Price and products comparisons company, PriceRunner announced on Monday that it had sued Google for about €2.1 billion (2.4 billion US dollars) at a court in Stockholm, Sweden’s capital. According to the company, Google allegedly manipulated search engine results in favor of its own comparison shopping services.
PriceRunner announced that the litigation intends to ensure Google pays damages for profits the company lost in the UK since 2008. Also, it demanded potential profits lost based on the said allegation in Sweden and Denmark since 2013.

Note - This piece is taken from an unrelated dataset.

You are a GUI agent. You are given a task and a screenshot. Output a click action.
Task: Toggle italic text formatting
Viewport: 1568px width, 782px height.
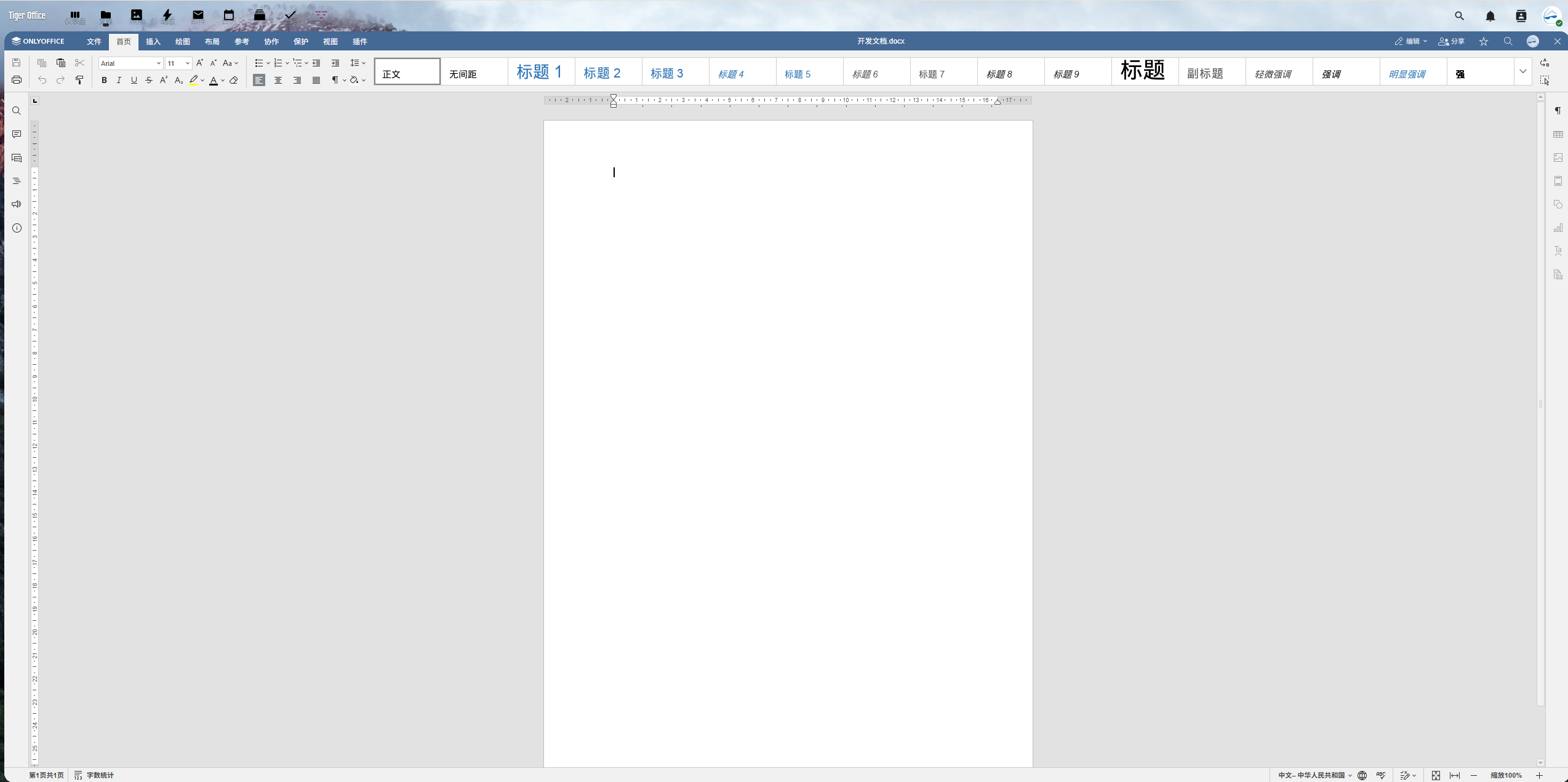point(119,81)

An independent product and price comparison service company, PriceRunner serves over 18.2 million monthly users across all its commercial outlets. Users can access over 2 million products from 5,900 shops for product comparisons, guides, and tests. Last November, Google lost the appeal to overturn a €2.42-billion-fine it got in 2017 for favoring itself against smaller competitors in Europe.
Speaking on the search engine’s corporate ethics, PriceRunner’s CEO, Mikael Lindahl, emphasized that Google hasn’t repented from its unethical ways.
Also, in November, the ownership of PriceRunner changed hands when Creades, a Swedish investment company, sold its 12% share of PriceRunner to Klarna for 123.36 US dollars (1.06 billion Swedish crowns). Currently, the company operates in four European countries, including the United Kingdom, Sweden, Denmark, and Norway.
Google is yet to publicly issue an official response to this allegation at the time of reporting.